Find the list of full ingredients in the recipe card below. 

Tips for Making These Strawberry Shortcakes

  • The cottage cheese you use will affect how much flour you need: I prefer using 2% or 4% cottage cheese for this recipe because it contains less water. If your dough is too wet, add more flour 1 tablespoon at a time until the dough doesn’t stick to your fingers. 
  • Make sure to measure the cottage cheese after blending it: This will yield a more accurate measurement than measuring when the cottage cheese curds are still in tact.

Serve and Enjoy!

To serve, slice the biscuits in half. Tope one half with sliced strawberries and then top with the other biscuit half. Top with a dollop of fresh whipped cream, and enjoy! I like to add a sprig of fresh mint and a drizzle of honey to fancy these up when serving family and friends. My toddler recommends topping with rainbow sprinkles 🥰.

+ + + +

--- Exercise A ---
Write out the entries word for word, starting with the line that contains "Open the Chain ID Custom dropdown" and ending with the line that contains "pyautogui.click(x=97, y=41)", both included.

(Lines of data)
+ + + +

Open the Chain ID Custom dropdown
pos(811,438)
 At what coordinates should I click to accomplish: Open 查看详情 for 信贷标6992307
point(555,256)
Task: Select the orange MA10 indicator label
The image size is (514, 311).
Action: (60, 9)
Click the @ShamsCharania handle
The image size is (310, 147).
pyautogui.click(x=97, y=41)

+ + + +

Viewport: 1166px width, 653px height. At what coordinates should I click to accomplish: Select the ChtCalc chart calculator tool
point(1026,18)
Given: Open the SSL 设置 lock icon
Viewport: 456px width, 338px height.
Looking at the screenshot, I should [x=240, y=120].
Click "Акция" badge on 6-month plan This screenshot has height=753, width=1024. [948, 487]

+ + + +

--- Exercise B ---
From the strawberry shortcake passage, give again word for word the part that opens with the words containing "Find the list" and closes with "rainbow sprinkles 🥰.".

--- Exercise answer A ---
Open the Chain ID Custom dropdown
pos(811,438)
 At what coordinates should I click to accomplish: Open 查看详情 for 信贷标6992307
point(555,256)
Task: Select the orange MA10 indicator label
The image size is (514, 311).
Action: (60, 9)
Click the @ShamsCharania handle
The image size is (310, 147).
pyautogui.click(x=97, y=41)

--- Exercise answer B ---
Find the list of full ingredients in the recipe card below. 

Tips for Making These Strawberry Shortcakes

  • The cottage cheese you use will affect how much flour you need: I prefer using 2% or 4% cottage cheese for this recipe because it contains less water. If your dough is too wet, add more flour 1 tablespoon at a time until the dough doesn’t stick to your fingers. 
  • Make sure to measure the cottage cheese after blending it: This will yield a more accurate measurement than measuring when the cottage cheese curds are still in tact.

Serve and Enjoy!

To serve, slice the biscuits in half. Tope one half with sliced strawberries and then top with the other biscuit half. Top with a dollop of fresh whipped cream, and enjoy! I like to add a sprig of fresh mint and a drizzle of honey to fancy these up when serving family and friends. My toddler recommends topping with rainbow sprinkles 🥰.